- _TEXT SECTION_:

# My Game Change



## Wake

From this point on I'm enacting Zone 1 USMB rules in the games I host.

Your voice counts. Please discuss if you wish.


----------



## Moonglow

that means we can discuss your toenail fungi??


----------



## Grandma

Crap, now I have to go read the rules...


----------



## Avatar4321

Grandma said:


> Crap, now I have to go read the rules...



I don't. Dont know what they are but i havent broken one in the 10 years i've been here.

I just realized ive been here way too long


----------



## FA_Q2

Has it really gotten that bad in game 2?  I am a day behind but it seems to me that people are being overly sensitive for absolutely no reason and that zone 1 rules is a WAAAAAY overkill in this scenario.  Poking is almost required from the way I read the game &#8211; it&#8217;s part of the mental side of the strategy.  Take that away and you end up with very little to work with.

Sometimes a well-placed fuck you might be in order 


Your game though and we will, of course, play to the rules that you set.


----------



## Wake

Provocation and antagonism are excellent tools in Mafia, and can be used with Zone 1 rules.

- _COMPLETE THE FOLLOWING_:
1. In the forum thread about game rules, how long does Avatar4321 say they have been on the site?
2. Please write the next part of the forum thread about game rules, picking up after its final post.
The material further down isn't needed for anything here.

- _DATA_:
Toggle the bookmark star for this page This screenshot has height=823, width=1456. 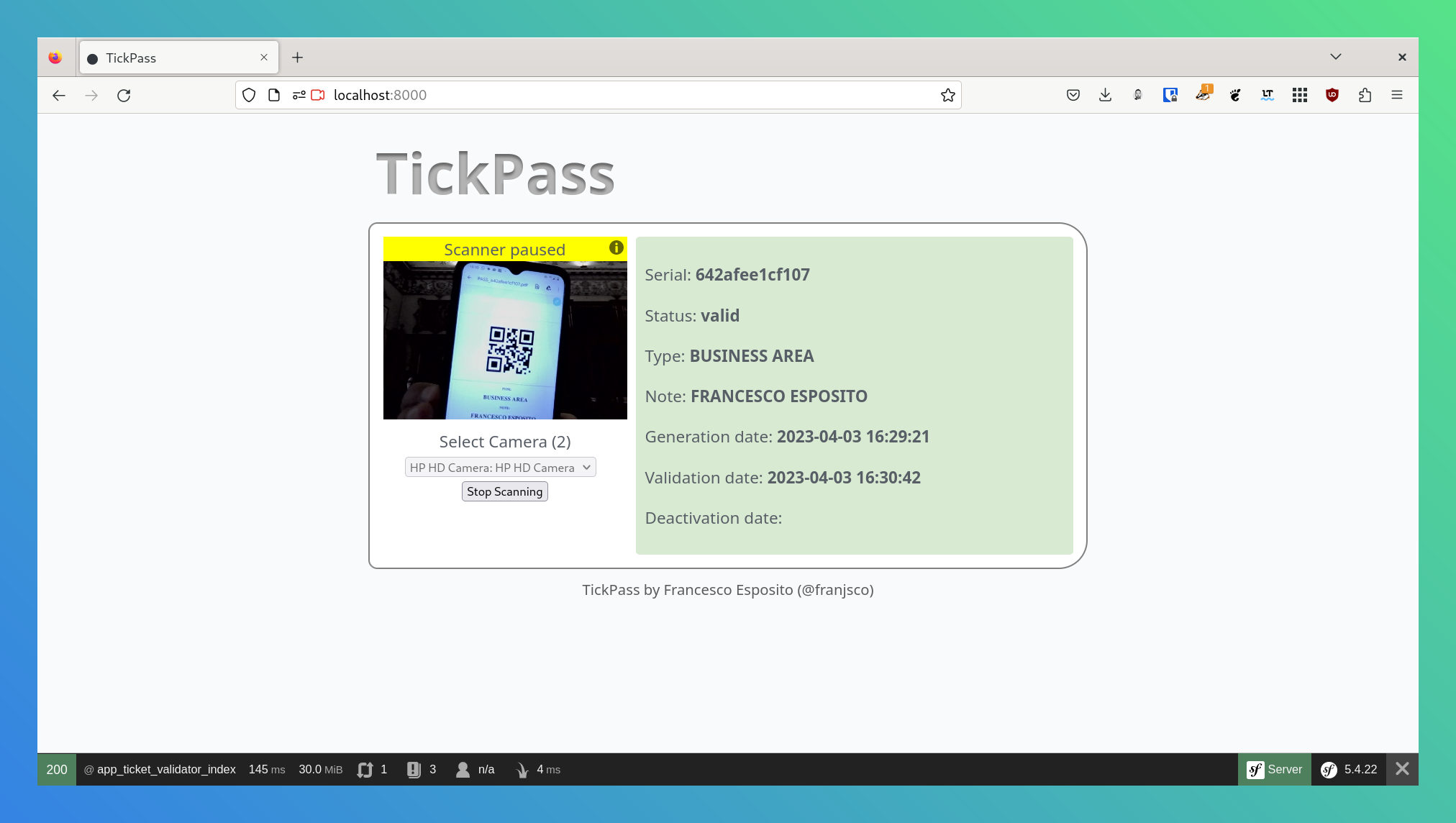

- _RESPONSES TO THE TASKS_:
1. 10 years.

2.
It becomes a problem when it becomes personal. However, you can attack a player's arguments and cases as viciously and violently as you want. Attack, provoke, and antagonize players BY refuting their posts, dumping suspicion on them, applying pressure, etc. Attack positions and posts, not players. I can dunk someone into a pressure cooker without flinging one insult. 

If you call a player a "faggot," or whatever while playing the game, that's crap. But if you find a half-dozen or more loose threads sticking out in a player's posts, and you grasp and slowly start to unravel them, that REALLY gets a response, and can make the player nervous. My skin can be incredibly think, so I shrug it off (I toilet hostile clients for a living, et al). Start taking my posts and game-related intentions though... and I'll be forced to play the game by refuting, accusing, and reading.


----------



## Moonglow

Can we call them faggots if they are the town arsonist?


----------



## R.D.

Wake, really.  No one thinks they crossed a line. You need to be a firm host or forget it.  Make rules, stick with them

-I liked mani's suggestion about days being Mon to Thurs.  Friday starts night and Monday day again.

-Another rule  I like many boards use are posting expectations.   For example everyone most post at least every 36 to 72 hours.

-Another is only players are able to participate.  Period.

-one you seem to be pushing, and I agree with, strictly stay within the game when posting.   No BS about the other forums, members or politics.  Plus RL is not a weapon to be used.  

Just my two cents


----------



## Avatar4321

I see no reason why we can't kindly kill one another. We are playing a game.


----------



## Wolfsister77

I think zone 1 is fine because it will stop the BS that hurt this game. JMO

We can still go after each other with game related tactics in zone 1.

And without the other crap, it'll be a lot more fun for everyone.

I know it will be for me.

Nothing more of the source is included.